▸ Extracted text
************
Indian schoolchildren sit in formation forming Hindi script that reads 'Bharat' (India) during the country's 71st Independence Day celebrations, which marks the 70th anniversary of the end of British colonial rule, at the historic Red Fort in New Delhi on August 15, 2017. A controversy erupted recently, with the ruling Bharatiya Janata Party claiming that Bharat was the indigenous, therefore preferred, name. Image Credit: AFP

The war over how India should be named erupted earlier this month when the country’s president, Droupadi Murmu, invited the G20 delegates to dinner. In the official invitation, she was called “President of Bharat” instead of the usual “President of India.” A controversy ensued, with the ruling Bharatiya Janata Party (BJP) claiming that Bharat was the indigenous, therefore preferred, name. India, on the other hand, was a colonial imposition, an exonym.
************
Continue the text about whether India should be called Bharat, picking up right after its last sentence. The listing after this has nothing to do with what you're asked here.

▸ Recorded data
************
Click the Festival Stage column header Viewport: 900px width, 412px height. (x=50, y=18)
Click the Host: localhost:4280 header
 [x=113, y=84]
************
▸ Final result
The Opposition accused the government of planning, even conspiring, to change the name of the republic for political purposes. It was BJP’s ploy to upend their multiparty alliance, with its telling acronym I.N.D.I.A (with no full stop at the end). But to disambiguate this unseemly, even unnecessary, quarrel, we have to look no further than the Constitution of India: “India, that is, Bharat, shall be a Union of States.” Therefore, to the question which of the two names, India or Bharat, is valid, the simple and most direct response would be both.

But no tussle over a country’s nomenclature is that simple, is it? Because deeper questions of identity are involved. For instance, let’s reverse the colonial gaze: what if the United Kingdom were to be renamed vilayet — because millions of sub-continentals call it that? Would anyone agree to the change? No. Then why should Bharat retain the colonially imposed name India? But what we call the United Kingdom today is known by more than one name. Britain, for instance, is used almost interchangeably. Even England, though the Welsh, Scots, and the Irish might resent it. Moreover, the UK wasn’t conquered or ruled by Indians; therefore the analogy, arguably, is inappropriate.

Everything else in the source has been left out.